Once all results have returned to normal, zinc (usually in the form of a zinc acetate prescription called Galzin) may be used instead of chelators to maintain stable copper levels in the body. Zinc stimulates metallothionein, a protein in gut cells that binds copper and prevents its absorption and transport to the liver. Zinc therapy is continued unless symptoms recur or if the urinary excretion of copper increases. [14]

In rare cases where none of the oral treatments is effective, especially in severe neurological disease, dimercaprol (British anti-Lewisite) is occasionally necessary. This treatment is injected intramuscularly (into a muscle) every few weeks and has unpleasant side effects such as pain. [22]

People who are asymptomatic (for instance, those diagnosed through family screening or only as a result of abnormal test results) are generally treated, as the copper accumulation may cause long-term damage in the future. Whether these people are best treated with penicillamine or zinc acetate is unclear. [14]

Physical and occupational therapies

Physiotherapy and occupational therapy are beneficial for patients with the neurological form of the disease. The copper-chelating treatment may take up to six months to start working, and these therapies can assist in coping with ataxia, dystonia, and tremors, as well as preventing the development of contractures that can result from dystonia. [23]

Transplantation

Liver transplantation is an effective cure for Wilson's disease, but is used only in particular scenarios because of the risks and complications associated with the procedure. It is used mainly in people with fulminant liver failure who fail to respond to medical treatment or in those with advanced chronic liver disease. Liver transplantation is avoided in severe neuropsychiatric illnesses, in which its benefit has not been demonstrated. [5] [14]

Prognosis

Left untreated, Wilson's disease tends to become progressively worse and is eventually fatal. Serious complications include liver cirrhosis, acute kidney failure, and psychosis.
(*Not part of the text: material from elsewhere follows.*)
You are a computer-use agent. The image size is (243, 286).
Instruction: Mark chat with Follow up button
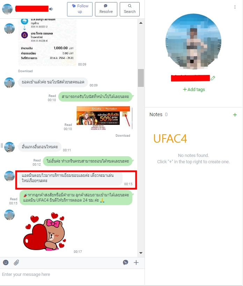pyautogui.click(x=80, y=9)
Liver cancer and cholangiocarcinoma may occur, but at a lower incidence than other chronic liver diseases, and the risk is greatly reduced with treatment. [13] With early detection and treatment, most of those affected can live relatively normal lives and have a life expectancy close to that of the general population. [13] Liver and neurologic damage that occurs prior to treatment may improve, but it is often permanent. [24] Fertility is usually normal and pregnancy complications are not increased in those with Wilson's disease that is treated. [13]

History

The disease bears the name of British physician Samuel Alexander Kinnier Wilson (1878–1937), a neurologist who described the condition, including the pathological changes in the brain and liver, in 1912. [25] Wilson's work had been predated by, and drew on, reports from German neurologist Karl Westphal (in 1883), who termed it "pseudo-sclerosis"; by the British neurologist William Gowers (in 1888); [26] by the Finnish neuropathologist Ernst Alexander Homén (in 1889–1892), who noted the hereditary nature of the disease; [27] and by Adolph Strümpell (in 1898), who noted hepatic cirrhosis. [26] Neuropathologist John Nathaniel Cumings made the link with copper accumulation in both the liver and the brain in 1948. [28] The occurrence of hemolysis was noted in 1967. [29]
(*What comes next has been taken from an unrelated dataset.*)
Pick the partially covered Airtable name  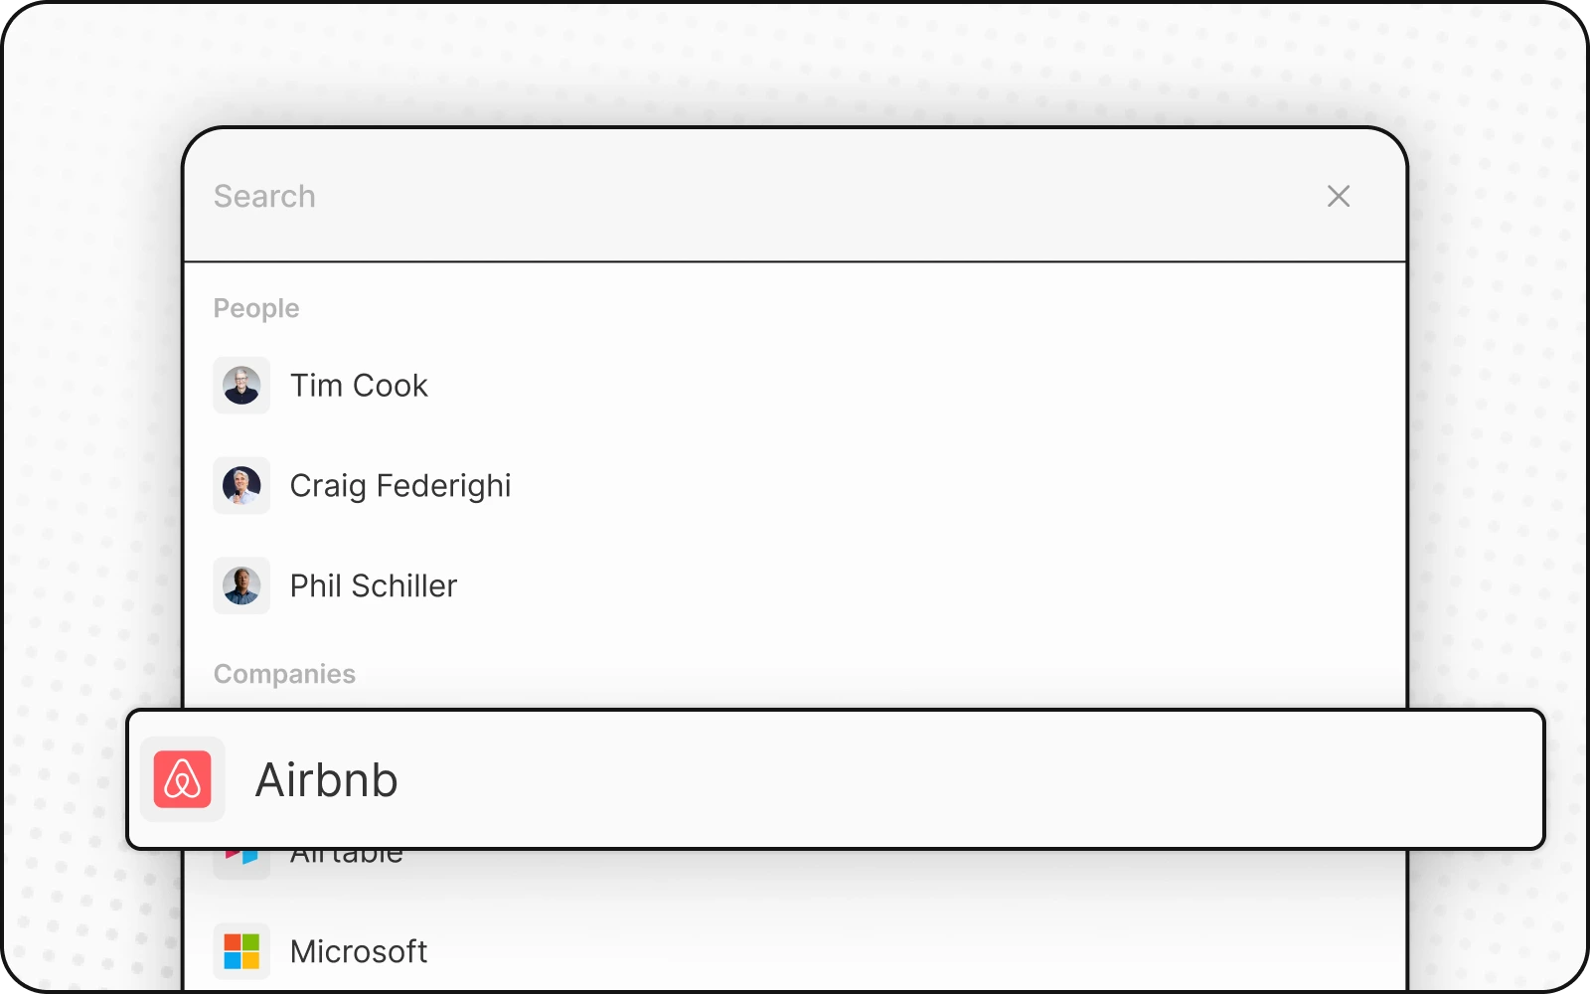point(347,856)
In 1951, Cumings, and New Zealand neurologist Derek Denny-Brown, working in the United States, simultaneously reported the first effective treatment, using metal chelator British anti-Lewisite . [30] [31] This treatment had to be injected, but was one of the first therapies available in the field of neurology, a field that classically was able to observe and diagnose, but had few treatments to offer. [26] [32] The first effective oral chelation agent, penicillamine, was discovered in 1956 by British neurologist John Walshe. [33] In 1982, Walshe also introduced trientine, [34] and was the first to develop tetra-thiomolybdate for clinical use. [35] Zinc acetate therapy initially made its appearance in the Netherlands, where physicians Schouwink and Hoogenraad used it in 1961 and in the 1970s, respectively, but it was further developed later by Brewer and colleagues at the University of Michigan. [22] [36]
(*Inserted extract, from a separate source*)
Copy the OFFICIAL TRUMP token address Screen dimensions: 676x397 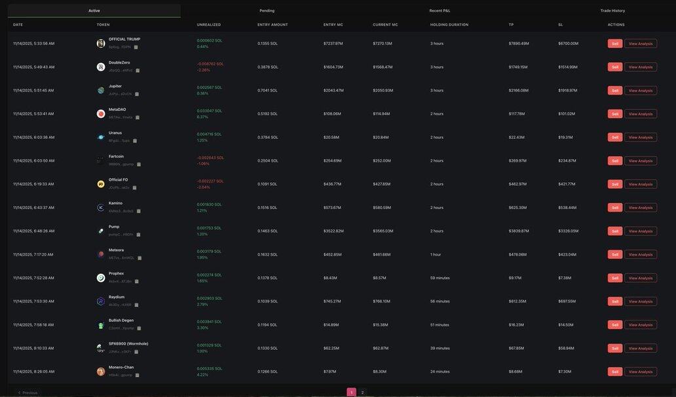[136, 47]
The genetic basis of Wilson's disease, and its link to ATP7B mutations, was elucidated by several research groups in the 1980s and 1990s. [37] [38]

In other animals

Hereditary copper accumulation has been described in Bedlington Terriers, [39] where it generally only affects the liver. It is due to mutations in the COMMD1 (or MURR1) gene. [40] Despite this findings, COMMD1 mutations could not be detected in humans with non-Wilsonian copper accumulation states (such as Indian childhood cirrhosis) to explain their genetic origin. [41]

See also


Related Research Articles

<span class="mw-page-title-main">Abetalipoproteinemia</span> Medical condition

Abetalipoproteinemia is a disorder characterized by abnormal absorption of fat and fat-soluble vitamins from food. It is caused by a mutation in microsomal triglyceride transfer protein resulting in deficiencies in the apolipoproteins B-48 and B-100, which are used in the synthesis and exportation of chylomicrons and VLDL respectively. It is not to be confused with familial dysbetalipoproteinemia.

Liver function tests, also referred to as a hepatic panel, are groups of blood tests that provide information about the state of a patient's liver. These tests include prothrombin time (PT/INR), activated partial thromboplastin time (aPTT), albumin, bilirubin, and others. The liver transaminases aspartate transaminase and alanine transaminase are useful biomarkers of liver injury in a patient with some degree of intact liver function.

<span class="mw-page-title-main">Alpha-1 antitrypsin deficiency</span> Medical condition

Alpha-1 antitrypsin deficiency is a genetic disorder that may result in lung disease or liver disease. Onset of lung problems is typically between 20 and 50 years of age. This may result in shortness of breath, wheezing, or an increased risk of lung infections. Complications may include chronic obstructive pulmonary disease (COPD), cirrhosis, neonatal jaundice, or panniculitis.

<span class="mw-page-title-main">Gaucher's disease</span> Medical condition

Gaucher's disease or Gaucher disease (GD) is a genetic disorder in which glucocerebroside accumulates in cells and certain organs. The disorder is characterized by bruising, fatigue, anemia, low blood platelet count and enlargement of the liver and spleen, and is caused by a hereditary deficiency of the enzyme glucocerebrosidase, which acts on glucocerebroside. When the enzyme is defective, glucocerebroside accumulates, particularly in white blood cells and especially in macrophages. Glucocerebroside can collect in the spleen, liver, kidneys, lungs, brain, and bone marrow.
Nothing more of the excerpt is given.